## WHAT IS BEING ASKED
Retype all of the data without changing a single word.
- - - - - - -
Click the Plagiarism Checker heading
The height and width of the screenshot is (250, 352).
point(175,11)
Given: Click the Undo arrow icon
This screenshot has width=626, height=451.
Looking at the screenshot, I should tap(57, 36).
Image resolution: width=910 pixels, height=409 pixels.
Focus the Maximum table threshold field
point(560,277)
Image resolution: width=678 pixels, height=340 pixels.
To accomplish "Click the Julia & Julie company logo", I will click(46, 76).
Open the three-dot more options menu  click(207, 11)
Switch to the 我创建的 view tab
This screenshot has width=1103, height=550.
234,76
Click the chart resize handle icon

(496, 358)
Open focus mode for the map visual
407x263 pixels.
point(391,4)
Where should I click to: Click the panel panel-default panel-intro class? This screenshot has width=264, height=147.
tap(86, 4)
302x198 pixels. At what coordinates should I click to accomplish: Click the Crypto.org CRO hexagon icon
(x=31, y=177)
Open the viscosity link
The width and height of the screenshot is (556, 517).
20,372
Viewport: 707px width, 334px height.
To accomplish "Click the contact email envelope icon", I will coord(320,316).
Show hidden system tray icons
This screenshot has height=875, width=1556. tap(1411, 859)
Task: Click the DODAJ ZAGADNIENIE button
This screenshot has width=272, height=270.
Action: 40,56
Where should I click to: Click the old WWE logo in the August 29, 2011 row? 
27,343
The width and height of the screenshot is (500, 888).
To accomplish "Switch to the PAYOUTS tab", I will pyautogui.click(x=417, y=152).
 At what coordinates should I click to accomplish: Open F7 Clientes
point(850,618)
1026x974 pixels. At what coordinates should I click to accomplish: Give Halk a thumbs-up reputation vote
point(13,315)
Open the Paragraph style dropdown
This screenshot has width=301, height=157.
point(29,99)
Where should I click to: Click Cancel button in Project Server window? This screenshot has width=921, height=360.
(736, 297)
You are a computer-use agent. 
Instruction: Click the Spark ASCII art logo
- - - - - - -
## ANSWER TO THE EXERCISE
Click the Plagiarism Checker heading
The height and width of the screenshot is (250, 352).
point(175,11)
Given: Click the Undo arrow icon
This screenshot has width=626, height=451.
Looking at the screenshot, I should tap(57, 36).
Image resolution: width=910 pixels, height=409 pixels.
Focus the Maximum table threshold field
point(560,277)
Image resolution: width=678 pixels, height=340 pixels.
To accomplish "Click the Julia & Julie company logo", I will click(46, 76).
Open the three-dot more options menu  click(207, 11)
Switch to the 我创建的 view tab
This screenshot has width=1103, height=550.
234,76
Click the chart resize handle icon

(496, 358)
Open focus mode for the map visual
407x263 pixels.
point(391,4)
Where should I click to: Click the panel panel-default panel-intro class? This screenshot has width=264, height=147.
tap(86, 4)
302x198 pixels. At what coordinates should I click to accomplish: Click the Crypto.org CRO hexagon icon
(x=31, y=177)
Open the viscosity link
The width and height of the screenshot is (556, 517).
20,372
Viewport: 707px width, 334px height.
To accomplish "Click the contact email envelope icon", I will coord(320,316).
Show hidden system tray icons
This screenshot has height=875, width=1556. tap(1411, 859)
Task: Click the DODAJ ZAGADNIENIE button
This screenshot has width=272, height=270.
Action: 40,56
Where should I click to: Click the old WWE logo in the August 29, 2011 row? 
27,343
The width and height of the screenshot is (500, 888).
To accomplish "Switch to the PAYOUTS tab", I will pyautogui.click(x=417, y=152).
 At what coordinates should I click to accomplish: Open F7 Clientes
point(850,618)
1026x974 pixels. At what coordinates should I click to accomplish: Give Halk a thumbs-up reputation vote
point(13,315)
Open the Paragraph style dropdown
This screenshot has width=301, height=157.
point(29,99)
Where should I click to: Click Cancel button in Project Server window? This screenshot has width=921, height=360.
(736, 297)
You are a computer-use agent. 
Instruction: Click the Spark ASCII art logo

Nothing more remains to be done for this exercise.